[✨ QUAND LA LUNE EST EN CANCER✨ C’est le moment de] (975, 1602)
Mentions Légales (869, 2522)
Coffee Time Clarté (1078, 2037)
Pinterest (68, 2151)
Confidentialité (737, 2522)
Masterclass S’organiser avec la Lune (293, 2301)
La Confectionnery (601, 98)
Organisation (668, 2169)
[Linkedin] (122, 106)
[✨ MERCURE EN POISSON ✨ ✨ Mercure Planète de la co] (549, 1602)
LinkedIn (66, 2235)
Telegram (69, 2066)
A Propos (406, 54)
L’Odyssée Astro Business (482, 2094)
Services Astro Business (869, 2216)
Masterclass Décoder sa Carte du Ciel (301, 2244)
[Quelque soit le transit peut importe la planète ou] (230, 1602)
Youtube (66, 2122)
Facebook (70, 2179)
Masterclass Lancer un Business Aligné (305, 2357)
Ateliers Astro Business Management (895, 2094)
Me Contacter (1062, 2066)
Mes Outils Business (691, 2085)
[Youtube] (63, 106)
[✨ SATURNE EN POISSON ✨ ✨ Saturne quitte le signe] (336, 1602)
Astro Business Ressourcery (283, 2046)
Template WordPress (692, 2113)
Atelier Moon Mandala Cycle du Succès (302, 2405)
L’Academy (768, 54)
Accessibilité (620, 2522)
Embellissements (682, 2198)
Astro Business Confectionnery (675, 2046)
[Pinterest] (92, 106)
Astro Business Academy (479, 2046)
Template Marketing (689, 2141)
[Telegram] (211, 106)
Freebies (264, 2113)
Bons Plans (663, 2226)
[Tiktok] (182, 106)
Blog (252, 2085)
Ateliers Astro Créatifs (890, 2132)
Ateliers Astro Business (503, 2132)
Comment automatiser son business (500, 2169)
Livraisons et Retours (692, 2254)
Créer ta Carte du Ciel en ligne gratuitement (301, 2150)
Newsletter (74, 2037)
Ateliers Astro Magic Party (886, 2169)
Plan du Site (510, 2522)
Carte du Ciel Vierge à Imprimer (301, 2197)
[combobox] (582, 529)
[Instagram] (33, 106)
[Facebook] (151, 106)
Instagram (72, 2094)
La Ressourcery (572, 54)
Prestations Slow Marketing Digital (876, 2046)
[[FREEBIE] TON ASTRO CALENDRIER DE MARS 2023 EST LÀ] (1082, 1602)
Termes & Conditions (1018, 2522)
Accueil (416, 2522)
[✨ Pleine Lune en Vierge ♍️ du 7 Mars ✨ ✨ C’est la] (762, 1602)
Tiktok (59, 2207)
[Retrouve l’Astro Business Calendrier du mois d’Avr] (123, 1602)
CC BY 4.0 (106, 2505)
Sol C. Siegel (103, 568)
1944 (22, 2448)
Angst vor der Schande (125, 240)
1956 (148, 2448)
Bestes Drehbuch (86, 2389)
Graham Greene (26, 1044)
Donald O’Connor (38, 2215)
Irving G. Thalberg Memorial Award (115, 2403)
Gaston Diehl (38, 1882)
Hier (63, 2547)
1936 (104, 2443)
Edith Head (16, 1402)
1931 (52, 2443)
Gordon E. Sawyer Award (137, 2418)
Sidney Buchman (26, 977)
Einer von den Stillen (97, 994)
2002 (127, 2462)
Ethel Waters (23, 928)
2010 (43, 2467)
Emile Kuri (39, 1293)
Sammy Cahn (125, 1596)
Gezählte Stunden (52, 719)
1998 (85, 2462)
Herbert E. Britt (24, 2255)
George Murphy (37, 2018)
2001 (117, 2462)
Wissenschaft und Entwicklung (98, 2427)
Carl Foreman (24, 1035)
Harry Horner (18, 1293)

______________________________

- WORK TO COMPLETE:
Some lines contain the word "Ciel". Pull each one out of the listing.

- EXPECTED ANSWER:
Masterclass Décoder sa Carte du Ciel (301, 2244)
Créer ta Carte du Ciel en ligne gratuitement (301, 2150)
Carte du Ciel Vierge à Imprimer (301, 2197)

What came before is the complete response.